'''
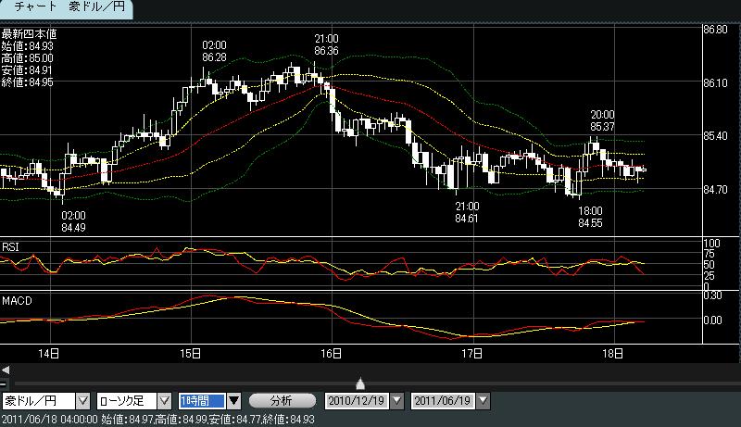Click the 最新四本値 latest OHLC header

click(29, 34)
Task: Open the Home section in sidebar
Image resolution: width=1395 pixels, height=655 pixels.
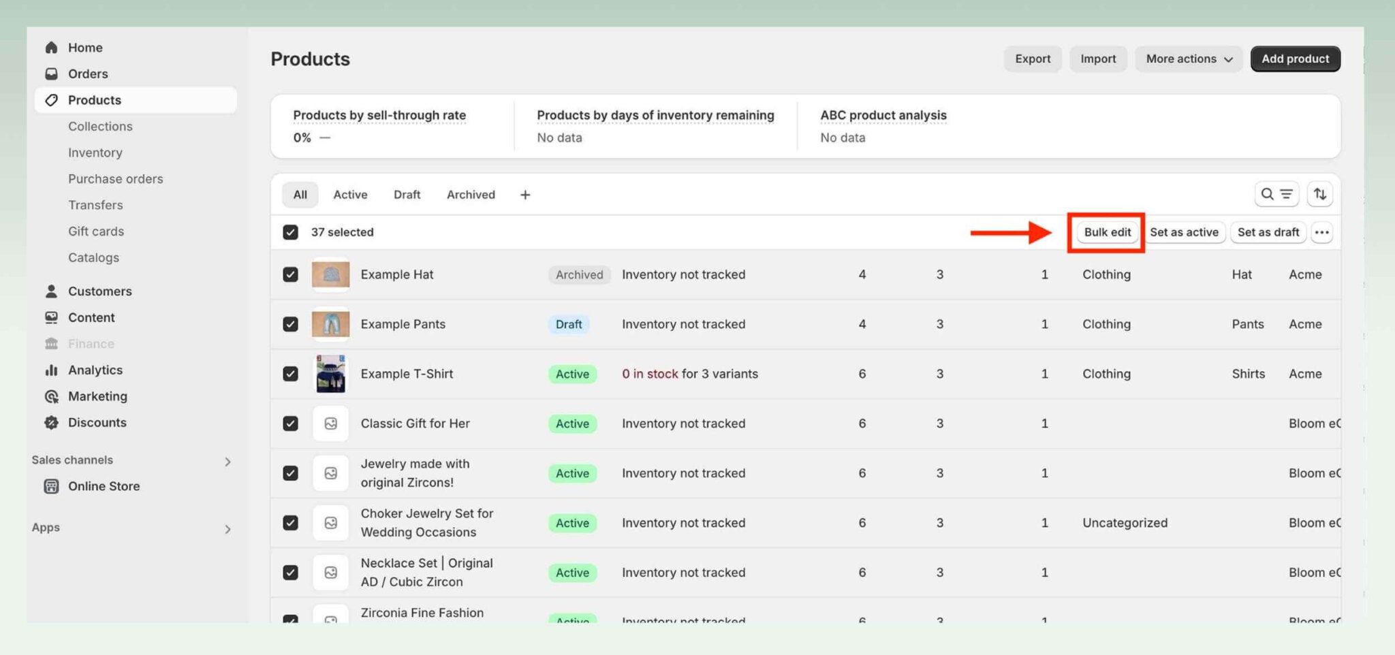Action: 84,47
'''
### [AUFGABENBESCHREIBUNG]
Überführe die Zeilen der Datensätze oben in eine JSON-Liste von Zeichenketten, mit einem Eintrag pro Zeile und ohne Leerzeilen. Lass die Bilder in der Antwort weg.

### [ANTWORT]
[
  "Click the 最新四本値 latest OHLC header",
  "click(29, 34)",
  "Task: Open the Home section in sidebar",
  "Image resolution: width=1395 pixels, height=655 pixels.",
  "Action: 84,47"
]